Местом проведения своих ритуалов, а заодно проживания Сыновья Оракула избрали давно заброшенную товарную станцию железной дороги. Ныне она превратилась в дикую помесь свалки и города бездомных. Старые вагоны и фуры были переделаны в дома. Расчищенное пространство между ними – в улицы и площади.

Храм Оракула располагался на одной из таких площадей. Необычное сооружение из приваренных друг к другу транспортных контейнеров с полустершимися надписями вдоль облупленных бортов. Удивительно, но на Храме отсутствовала популярная оккультная символика: кресты, звезды, свастики и мандалы. Ничего подобного, если не считать издыхающих ламп-стержней над входом.

Случайно или нет, но вместе они образовывали триграмму[7] «кань» –погружение.

– Это не похоже на обычные места паломничества на Дне, – сказал Глеб Егору. – Маловато помпы.

– Сюда не приходят для поклонения, – серьезно ответил Сын. – Оракулу не молятся, и подношения ему не нужны. Он может дать истолкование, реже совет. Но обычно он молчит.

– Надеюсь, для нас он сделает исключение, – угрожающе пробормотал Антон, и Глеб ткнул его в бок. Они были не в том положении, чтобы потрясать кулаками. Особенно перед этими ребятами с повадками опытных и не размышляющих долго убийц.

– Входите, – сказал им брат Егор, останавливаясь перед низким и темным дверным проемом. – Оракул ждет вас.

– А ты? – спросил Глеб, пропуская Антона вперед.
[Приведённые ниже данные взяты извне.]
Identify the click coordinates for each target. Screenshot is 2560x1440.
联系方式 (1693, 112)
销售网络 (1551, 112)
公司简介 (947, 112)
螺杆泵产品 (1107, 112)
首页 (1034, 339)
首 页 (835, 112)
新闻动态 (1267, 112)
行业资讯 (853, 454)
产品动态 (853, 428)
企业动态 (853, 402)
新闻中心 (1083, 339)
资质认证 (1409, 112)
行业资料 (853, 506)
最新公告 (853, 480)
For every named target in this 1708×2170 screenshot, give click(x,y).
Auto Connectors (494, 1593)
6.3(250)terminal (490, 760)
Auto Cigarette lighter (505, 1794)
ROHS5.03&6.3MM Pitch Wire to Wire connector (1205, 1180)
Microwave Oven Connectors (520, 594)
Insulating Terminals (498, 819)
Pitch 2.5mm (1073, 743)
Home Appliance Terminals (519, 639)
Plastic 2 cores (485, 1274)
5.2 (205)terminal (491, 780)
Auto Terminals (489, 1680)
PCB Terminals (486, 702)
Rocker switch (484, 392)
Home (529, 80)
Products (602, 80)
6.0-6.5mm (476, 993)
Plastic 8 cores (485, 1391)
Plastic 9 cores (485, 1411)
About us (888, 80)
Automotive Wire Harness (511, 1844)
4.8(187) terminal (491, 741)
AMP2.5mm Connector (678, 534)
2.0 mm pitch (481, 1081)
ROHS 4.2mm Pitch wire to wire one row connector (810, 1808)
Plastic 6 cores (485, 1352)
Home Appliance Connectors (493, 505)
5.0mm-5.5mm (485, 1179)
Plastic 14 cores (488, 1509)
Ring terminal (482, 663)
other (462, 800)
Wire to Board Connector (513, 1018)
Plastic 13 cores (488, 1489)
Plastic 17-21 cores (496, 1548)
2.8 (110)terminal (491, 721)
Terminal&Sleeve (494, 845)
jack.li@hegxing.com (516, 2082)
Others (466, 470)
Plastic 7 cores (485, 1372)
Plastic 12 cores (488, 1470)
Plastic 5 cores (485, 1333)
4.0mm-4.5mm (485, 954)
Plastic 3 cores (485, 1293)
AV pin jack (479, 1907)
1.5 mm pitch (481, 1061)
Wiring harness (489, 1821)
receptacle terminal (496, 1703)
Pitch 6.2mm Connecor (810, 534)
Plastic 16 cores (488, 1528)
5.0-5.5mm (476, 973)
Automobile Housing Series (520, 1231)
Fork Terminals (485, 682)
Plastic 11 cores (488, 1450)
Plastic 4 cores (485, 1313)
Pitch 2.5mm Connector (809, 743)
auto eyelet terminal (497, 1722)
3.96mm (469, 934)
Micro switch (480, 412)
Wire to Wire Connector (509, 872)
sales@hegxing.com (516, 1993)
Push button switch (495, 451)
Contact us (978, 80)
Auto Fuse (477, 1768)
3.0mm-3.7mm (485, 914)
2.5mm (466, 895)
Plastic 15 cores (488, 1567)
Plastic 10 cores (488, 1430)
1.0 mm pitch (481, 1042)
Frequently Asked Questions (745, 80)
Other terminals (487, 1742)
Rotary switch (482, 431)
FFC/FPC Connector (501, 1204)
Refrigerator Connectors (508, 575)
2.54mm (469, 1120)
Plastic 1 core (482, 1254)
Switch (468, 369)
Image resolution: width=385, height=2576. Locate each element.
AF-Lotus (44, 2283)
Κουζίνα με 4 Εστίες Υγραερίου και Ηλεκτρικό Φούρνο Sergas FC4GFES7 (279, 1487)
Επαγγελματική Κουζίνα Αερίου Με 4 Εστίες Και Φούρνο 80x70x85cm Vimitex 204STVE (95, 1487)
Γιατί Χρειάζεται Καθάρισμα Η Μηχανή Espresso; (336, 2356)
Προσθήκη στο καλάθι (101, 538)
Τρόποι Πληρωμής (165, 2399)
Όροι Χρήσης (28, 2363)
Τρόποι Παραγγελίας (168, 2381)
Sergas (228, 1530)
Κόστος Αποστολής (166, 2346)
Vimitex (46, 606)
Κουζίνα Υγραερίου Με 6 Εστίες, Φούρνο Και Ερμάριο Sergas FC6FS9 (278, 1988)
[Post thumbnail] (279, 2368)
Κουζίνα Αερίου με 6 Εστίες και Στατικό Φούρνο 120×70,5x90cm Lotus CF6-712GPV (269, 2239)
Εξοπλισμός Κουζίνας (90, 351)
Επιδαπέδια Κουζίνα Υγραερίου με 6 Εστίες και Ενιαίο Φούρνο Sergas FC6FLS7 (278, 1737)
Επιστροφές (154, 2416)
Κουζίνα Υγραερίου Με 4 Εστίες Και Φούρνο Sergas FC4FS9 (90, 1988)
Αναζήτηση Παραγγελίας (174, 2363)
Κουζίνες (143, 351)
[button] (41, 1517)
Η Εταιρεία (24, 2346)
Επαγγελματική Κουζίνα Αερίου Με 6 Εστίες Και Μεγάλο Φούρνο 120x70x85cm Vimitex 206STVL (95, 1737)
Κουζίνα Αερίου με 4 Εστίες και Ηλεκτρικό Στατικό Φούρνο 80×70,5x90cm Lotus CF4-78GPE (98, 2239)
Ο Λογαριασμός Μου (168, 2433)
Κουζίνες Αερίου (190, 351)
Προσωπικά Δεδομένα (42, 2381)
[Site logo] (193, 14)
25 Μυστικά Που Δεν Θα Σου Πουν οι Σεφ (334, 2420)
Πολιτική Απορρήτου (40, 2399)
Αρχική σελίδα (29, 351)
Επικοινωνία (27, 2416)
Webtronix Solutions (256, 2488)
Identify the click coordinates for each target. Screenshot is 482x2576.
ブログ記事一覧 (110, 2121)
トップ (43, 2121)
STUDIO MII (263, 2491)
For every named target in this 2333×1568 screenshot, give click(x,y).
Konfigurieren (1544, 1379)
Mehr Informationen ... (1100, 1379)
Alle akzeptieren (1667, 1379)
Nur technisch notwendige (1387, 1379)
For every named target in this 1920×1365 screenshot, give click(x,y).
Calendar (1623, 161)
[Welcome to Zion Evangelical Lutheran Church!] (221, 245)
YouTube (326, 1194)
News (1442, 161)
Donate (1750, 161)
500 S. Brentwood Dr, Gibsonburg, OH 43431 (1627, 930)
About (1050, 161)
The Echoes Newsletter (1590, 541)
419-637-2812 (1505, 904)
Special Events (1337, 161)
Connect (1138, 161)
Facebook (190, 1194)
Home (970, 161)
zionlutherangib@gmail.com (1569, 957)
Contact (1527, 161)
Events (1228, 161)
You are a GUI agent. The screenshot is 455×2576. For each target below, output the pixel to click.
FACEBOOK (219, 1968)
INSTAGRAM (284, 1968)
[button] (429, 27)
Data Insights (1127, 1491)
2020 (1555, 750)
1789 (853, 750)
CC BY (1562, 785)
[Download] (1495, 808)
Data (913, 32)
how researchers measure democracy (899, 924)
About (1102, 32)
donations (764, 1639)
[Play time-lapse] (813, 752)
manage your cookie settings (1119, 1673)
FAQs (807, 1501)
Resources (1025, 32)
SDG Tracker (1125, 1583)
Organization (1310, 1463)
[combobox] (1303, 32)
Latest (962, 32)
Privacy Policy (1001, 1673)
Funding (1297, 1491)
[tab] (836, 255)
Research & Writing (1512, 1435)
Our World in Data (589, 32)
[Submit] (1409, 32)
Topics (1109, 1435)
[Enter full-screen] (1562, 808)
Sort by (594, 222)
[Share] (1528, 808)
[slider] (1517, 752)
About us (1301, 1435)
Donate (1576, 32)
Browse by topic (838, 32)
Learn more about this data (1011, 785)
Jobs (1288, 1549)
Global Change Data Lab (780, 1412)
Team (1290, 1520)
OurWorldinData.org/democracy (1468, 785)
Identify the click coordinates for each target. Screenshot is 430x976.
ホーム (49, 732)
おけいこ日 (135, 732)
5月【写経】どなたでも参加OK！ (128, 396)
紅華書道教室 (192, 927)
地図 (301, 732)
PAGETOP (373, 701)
– Я? – Сын невесело усмехнулся, – Моя судьба мне уже известна, рыцарь.

Пожав плечами, Глеб шагнул вслед за хакером.

(Внутри оказалось сумрачно и тесно, спертый воздух был наполнен запахом электричества, пластика и горелой изоляции. И пыли. Пыли было так много, что Антон, лишенный удовольствия иметь вживленные фильтры, чихал без остановки, утирая рукой слезящиеся глаза и сгибаясь пополам. – Будьте здоровы, – сказал голос откуда-то со стороны. – Извините за грязь, мне-то она не мешает, а убирать сюда ходят редко. Боятся навредить.

Вспыхнули лампы разной степени тусклости (частью от старости, частью от недостатка питания, частью все от той же пыли), и стало ясно, чему деликатные Сыновья боятся навредить. Храм Оракула оказался целиком заполнен старой и разваливающейся на вид техникой; немыслимо древними процессорными блоками, мониторами, сканерами. Всему этому хламу было не меньше полувека. Его полуразобранные внутренности были с примитивным бесстыдством обнажены и сплетены между собой толстыми мотками проводов, местами оголенных и покрывшихся налетом всякой дряни.

Увидев прямо перед собой монитор «Sony», который был старше его на пятнадцать лет, Антон от удивления даже перестал чихать.

– Bay! – сказал он, блуждая взглядом по помещению. – Вот это да! Интересно, хоть что-то из этого работает?

вернуться

7

Триграмма – символ, состоящий из трех сплошных или прерванных черт. Используется в китайской гадательной системе «Ицзин» и считается наделенным мистическим смыслом и влиянием.